> **Exercise directions**:
Output a verbatim copy of the data, cut off after the line that contains "Open the Dealer".
::::
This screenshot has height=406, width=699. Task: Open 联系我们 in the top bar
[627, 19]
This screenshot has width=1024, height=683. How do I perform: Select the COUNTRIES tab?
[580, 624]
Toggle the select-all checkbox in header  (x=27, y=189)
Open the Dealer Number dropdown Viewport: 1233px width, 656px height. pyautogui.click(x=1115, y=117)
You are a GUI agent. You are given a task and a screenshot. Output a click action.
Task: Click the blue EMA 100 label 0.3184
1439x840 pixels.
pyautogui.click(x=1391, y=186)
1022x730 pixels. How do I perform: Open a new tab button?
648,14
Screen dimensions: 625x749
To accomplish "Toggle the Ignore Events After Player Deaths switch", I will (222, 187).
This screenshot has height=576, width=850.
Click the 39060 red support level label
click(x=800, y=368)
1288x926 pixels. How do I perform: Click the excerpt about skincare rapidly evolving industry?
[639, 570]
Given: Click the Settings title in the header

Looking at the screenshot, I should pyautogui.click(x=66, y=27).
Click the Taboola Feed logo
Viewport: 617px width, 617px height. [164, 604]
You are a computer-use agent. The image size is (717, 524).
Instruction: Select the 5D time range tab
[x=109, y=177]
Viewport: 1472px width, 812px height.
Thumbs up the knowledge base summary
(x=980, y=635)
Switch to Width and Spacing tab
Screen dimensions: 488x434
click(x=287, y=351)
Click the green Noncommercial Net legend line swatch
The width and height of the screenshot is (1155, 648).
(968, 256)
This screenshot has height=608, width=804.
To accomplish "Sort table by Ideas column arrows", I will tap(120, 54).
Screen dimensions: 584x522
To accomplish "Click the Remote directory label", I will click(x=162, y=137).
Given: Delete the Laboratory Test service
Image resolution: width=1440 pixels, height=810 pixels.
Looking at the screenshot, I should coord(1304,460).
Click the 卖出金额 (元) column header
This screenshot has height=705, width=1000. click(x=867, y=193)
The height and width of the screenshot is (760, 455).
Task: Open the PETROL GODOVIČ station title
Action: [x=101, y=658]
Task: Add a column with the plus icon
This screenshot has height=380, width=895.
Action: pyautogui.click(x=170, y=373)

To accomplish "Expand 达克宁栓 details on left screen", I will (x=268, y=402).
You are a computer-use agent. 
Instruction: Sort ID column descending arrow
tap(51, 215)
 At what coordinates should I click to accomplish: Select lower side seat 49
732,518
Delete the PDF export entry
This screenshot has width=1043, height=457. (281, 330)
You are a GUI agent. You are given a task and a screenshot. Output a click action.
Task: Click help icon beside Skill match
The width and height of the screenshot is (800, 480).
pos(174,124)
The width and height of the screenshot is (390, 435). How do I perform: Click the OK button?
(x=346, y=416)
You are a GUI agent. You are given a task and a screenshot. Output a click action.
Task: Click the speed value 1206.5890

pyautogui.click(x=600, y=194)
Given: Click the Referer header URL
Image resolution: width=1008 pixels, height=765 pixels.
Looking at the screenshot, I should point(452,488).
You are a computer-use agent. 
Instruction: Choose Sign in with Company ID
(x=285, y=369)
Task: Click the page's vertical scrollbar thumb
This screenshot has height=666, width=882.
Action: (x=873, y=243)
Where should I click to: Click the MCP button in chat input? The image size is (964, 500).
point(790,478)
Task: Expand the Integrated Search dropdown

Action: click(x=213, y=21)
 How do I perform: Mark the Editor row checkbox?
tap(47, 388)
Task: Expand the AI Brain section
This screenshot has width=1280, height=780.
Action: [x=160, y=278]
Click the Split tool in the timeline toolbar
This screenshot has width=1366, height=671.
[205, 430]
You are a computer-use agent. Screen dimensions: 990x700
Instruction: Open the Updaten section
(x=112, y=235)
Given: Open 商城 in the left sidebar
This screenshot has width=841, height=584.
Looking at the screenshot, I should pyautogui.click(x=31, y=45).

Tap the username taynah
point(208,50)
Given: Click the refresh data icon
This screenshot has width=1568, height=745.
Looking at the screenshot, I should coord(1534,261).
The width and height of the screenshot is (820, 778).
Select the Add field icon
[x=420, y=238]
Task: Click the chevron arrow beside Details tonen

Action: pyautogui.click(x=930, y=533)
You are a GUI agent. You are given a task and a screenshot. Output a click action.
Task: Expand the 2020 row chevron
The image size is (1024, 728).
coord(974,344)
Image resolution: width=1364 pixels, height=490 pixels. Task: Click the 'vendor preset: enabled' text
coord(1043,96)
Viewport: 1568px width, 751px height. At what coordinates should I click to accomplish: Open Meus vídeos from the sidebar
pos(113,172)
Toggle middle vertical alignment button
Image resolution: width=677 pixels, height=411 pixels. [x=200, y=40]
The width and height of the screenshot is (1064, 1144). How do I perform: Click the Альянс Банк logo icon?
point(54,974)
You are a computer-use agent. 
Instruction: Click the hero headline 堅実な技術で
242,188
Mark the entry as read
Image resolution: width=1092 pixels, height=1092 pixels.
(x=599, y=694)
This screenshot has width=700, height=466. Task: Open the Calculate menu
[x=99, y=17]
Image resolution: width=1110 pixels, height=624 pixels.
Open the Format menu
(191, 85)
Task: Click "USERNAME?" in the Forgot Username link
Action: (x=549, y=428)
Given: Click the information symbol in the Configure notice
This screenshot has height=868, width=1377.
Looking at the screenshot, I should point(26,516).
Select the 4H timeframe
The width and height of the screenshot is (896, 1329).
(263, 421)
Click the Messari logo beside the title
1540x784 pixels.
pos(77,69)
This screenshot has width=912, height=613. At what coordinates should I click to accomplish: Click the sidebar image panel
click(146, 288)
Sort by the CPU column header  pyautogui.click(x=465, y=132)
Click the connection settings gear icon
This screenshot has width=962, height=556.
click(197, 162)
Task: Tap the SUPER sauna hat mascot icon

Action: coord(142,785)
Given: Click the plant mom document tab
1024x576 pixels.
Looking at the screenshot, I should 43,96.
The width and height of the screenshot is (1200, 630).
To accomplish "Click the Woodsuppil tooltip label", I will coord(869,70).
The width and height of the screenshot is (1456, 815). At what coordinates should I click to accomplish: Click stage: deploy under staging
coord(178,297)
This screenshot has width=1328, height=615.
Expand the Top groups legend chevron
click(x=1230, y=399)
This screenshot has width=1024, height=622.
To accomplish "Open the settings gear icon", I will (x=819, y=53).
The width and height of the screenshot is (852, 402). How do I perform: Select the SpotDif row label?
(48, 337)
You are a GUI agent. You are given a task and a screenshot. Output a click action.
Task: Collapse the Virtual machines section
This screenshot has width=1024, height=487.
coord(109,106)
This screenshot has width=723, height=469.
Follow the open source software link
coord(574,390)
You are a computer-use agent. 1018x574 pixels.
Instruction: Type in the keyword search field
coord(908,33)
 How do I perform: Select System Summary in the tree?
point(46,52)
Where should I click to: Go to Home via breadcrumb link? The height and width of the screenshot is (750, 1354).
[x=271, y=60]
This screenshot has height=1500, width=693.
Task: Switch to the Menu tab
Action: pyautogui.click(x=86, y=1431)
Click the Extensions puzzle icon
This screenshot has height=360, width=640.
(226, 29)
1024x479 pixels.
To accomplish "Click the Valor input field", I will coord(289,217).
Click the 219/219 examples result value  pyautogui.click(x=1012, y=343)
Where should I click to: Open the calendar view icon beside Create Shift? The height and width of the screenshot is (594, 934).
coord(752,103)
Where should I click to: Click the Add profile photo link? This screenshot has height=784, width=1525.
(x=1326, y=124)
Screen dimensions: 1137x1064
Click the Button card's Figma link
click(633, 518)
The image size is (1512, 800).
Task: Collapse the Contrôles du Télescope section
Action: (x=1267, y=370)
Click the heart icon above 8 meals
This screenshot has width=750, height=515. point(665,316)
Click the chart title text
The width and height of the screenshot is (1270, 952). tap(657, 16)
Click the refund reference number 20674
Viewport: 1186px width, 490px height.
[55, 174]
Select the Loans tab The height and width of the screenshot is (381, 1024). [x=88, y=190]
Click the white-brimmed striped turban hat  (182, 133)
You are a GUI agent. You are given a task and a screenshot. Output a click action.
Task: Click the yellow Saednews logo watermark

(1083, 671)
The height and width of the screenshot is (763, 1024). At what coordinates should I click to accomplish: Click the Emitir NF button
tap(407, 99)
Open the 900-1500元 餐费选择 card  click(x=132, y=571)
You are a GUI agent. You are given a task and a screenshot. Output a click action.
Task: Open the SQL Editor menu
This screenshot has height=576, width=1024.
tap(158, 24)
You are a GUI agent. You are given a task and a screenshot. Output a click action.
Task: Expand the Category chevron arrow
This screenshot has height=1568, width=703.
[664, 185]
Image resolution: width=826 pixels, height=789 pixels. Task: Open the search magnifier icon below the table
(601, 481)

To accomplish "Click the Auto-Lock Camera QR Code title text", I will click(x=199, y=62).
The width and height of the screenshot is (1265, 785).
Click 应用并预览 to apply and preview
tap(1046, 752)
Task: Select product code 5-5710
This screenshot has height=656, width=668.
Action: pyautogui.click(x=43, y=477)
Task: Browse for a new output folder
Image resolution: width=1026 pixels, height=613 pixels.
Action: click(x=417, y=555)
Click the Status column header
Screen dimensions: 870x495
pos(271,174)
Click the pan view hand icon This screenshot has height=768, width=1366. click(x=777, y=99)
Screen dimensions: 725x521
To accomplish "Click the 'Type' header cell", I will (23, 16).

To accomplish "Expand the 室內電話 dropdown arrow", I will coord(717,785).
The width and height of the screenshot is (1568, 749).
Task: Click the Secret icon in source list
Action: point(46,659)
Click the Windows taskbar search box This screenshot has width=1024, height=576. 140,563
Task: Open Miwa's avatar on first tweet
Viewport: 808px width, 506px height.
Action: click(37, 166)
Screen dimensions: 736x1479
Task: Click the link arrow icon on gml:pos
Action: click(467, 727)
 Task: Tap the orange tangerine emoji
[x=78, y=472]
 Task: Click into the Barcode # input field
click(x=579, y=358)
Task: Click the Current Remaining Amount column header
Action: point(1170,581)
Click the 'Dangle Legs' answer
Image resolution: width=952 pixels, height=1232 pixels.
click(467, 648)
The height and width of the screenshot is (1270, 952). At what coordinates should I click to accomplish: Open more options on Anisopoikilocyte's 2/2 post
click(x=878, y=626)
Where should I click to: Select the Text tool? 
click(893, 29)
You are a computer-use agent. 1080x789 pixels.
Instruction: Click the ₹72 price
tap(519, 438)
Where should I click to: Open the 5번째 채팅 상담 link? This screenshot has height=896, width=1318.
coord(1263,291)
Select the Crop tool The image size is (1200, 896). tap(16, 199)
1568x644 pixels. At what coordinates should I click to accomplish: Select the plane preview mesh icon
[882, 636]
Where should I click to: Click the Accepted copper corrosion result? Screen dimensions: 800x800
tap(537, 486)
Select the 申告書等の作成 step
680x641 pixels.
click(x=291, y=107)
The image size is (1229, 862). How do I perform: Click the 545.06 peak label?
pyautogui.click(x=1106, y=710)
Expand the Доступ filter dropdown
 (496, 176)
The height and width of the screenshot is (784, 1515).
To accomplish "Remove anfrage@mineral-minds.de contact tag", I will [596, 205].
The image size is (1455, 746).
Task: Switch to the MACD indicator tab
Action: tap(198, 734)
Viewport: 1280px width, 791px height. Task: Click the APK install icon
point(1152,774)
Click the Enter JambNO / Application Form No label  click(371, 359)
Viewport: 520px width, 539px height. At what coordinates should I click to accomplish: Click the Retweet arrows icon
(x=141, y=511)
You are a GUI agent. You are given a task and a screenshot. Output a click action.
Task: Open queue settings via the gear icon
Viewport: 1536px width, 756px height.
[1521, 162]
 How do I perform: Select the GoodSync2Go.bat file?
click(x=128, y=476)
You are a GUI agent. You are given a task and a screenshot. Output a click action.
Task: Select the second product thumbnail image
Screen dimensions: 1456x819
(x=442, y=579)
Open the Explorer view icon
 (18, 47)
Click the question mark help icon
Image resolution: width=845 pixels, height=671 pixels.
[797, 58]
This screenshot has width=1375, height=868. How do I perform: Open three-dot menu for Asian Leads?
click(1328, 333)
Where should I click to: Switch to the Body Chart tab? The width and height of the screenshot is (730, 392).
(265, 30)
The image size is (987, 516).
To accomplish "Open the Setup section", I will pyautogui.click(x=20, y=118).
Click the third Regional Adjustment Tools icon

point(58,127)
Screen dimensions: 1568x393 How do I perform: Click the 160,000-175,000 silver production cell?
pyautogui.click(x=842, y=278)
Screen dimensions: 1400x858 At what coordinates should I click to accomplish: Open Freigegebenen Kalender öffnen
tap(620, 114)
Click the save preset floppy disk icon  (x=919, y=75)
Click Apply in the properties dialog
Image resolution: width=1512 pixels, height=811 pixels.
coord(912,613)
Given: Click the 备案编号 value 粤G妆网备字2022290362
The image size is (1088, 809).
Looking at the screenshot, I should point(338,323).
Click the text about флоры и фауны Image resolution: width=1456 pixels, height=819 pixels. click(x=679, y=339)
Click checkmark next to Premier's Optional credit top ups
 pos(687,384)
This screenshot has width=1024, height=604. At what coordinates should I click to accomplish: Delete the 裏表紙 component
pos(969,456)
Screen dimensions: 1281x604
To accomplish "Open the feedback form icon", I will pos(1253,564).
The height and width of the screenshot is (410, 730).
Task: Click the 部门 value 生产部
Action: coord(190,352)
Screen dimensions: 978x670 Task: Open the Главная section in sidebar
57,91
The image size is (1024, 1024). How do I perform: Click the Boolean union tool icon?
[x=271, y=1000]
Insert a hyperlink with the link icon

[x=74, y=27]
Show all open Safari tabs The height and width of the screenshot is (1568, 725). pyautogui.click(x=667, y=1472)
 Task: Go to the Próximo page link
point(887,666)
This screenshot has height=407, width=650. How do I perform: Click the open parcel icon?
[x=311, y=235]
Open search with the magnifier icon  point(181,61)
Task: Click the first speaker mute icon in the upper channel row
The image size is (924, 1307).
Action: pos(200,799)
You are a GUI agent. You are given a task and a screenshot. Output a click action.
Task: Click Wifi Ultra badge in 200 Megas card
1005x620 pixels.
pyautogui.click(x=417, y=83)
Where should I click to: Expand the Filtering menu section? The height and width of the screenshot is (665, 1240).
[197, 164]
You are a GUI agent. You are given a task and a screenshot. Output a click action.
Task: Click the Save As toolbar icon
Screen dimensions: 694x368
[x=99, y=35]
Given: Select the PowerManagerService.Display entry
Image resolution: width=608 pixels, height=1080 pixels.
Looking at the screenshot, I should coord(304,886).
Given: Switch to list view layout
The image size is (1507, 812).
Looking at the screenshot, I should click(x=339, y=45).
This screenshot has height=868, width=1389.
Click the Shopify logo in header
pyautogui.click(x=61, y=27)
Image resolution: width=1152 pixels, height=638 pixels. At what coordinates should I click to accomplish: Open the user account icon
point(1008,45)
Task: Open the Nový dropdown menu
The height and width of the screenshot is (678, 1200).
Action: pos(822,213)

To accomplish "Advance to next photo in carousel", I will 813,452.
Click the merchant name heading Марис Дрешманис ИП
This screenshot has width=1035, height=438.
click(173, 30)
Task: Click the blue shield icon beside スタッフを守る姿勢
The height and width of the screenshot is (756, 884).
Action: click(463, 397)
::::
> **Solution to this problem**:
This screenshot has height=406, width=699. Task: Open 联系我们 in the top bar
[627, 19]
This screenshot has width=1024, height=683. How do I perform: Select the COUNTRIES tab?
[580, 624]
Toggle the select-all checkbox in header  (x=27, y=189)
Open the Dealer Number dropdown Viewport: 1233px width, 656px height. pyautogui.click(x=1115, y=117)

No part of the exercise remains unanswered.